The cluster status monitoring is the new 1C: Enterprise platform feature intended to increase the reliability of corporate deployments and cloud services.
It increases the server fault tolerance, protecting it from various faults that may occur in its working processes, such as execution of incorrect applied solution code in a server working process.
The goal of the cluster monitoring system is timely detection of failures and fixing them automatically.
The monitoring system is a part of the server agent process. Every 10 seconds, it scans each cluster process. A cluster can include several working servers, each managed by its own server agent.The cluster process scans are only performed by the agent that controls the central server.

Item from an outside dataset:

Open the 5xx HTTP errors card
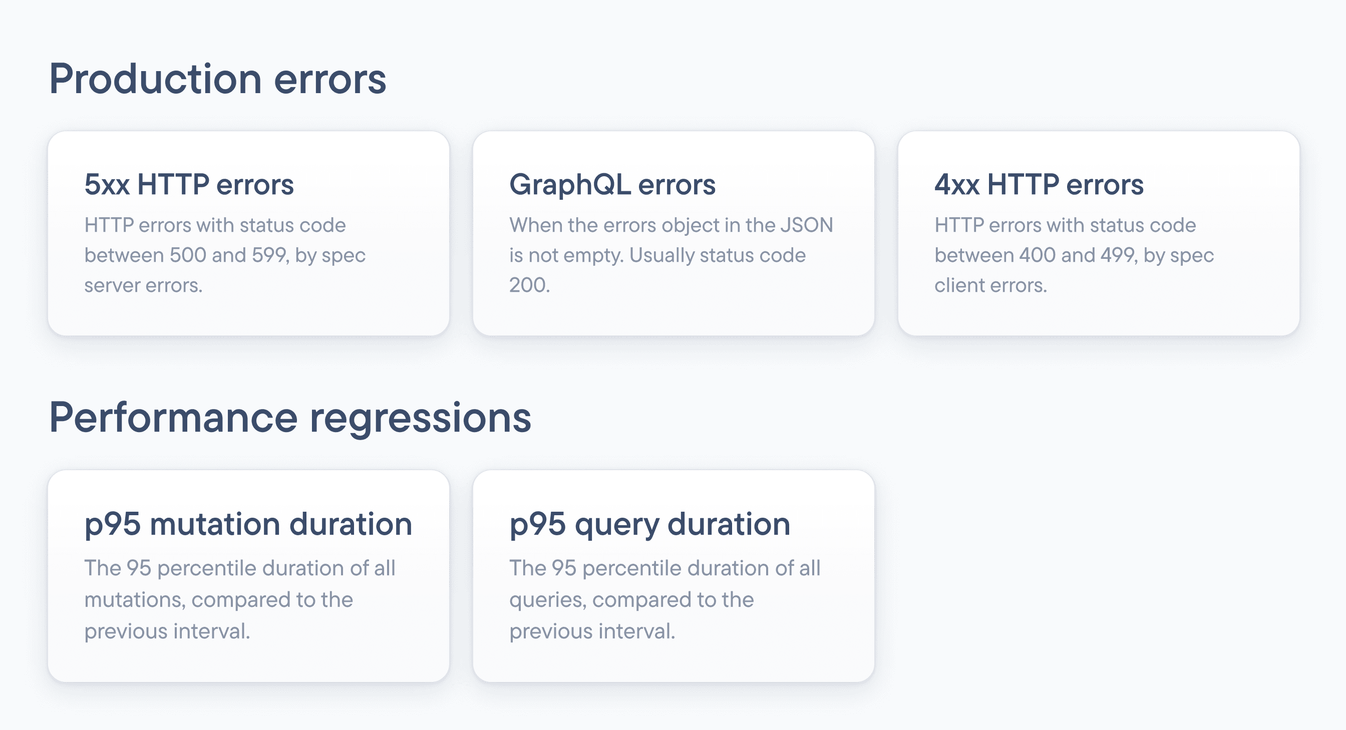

All of the processes running in the cluster are scanned: both cluster managers and working processes. A process running on a working server is scanned via its server agent, so that agent availability is also checked.
The system scans each working process against the following criteria:
• Connection to the process, which must be established within 20 seconds
• Standard query (performance test, database connection test, and disk operations test)
• Memory volume used by the process
• The number of errors per query (EXCP messages per CALL messages per minute in the technological log)
• Completion of the processes that have been removed from the cluster registry, such processes must be completed within 20 minutes
The scan results are recorded to the technological log.
The monitoring system can terminate faulty processes by itself, with a prior creation of process dumps.
The cluster monitoring system is one of the several features aimed to improve the system reliability. Soon we will tell you about other enhancements that make cluster operation more predictable when network connection is lost.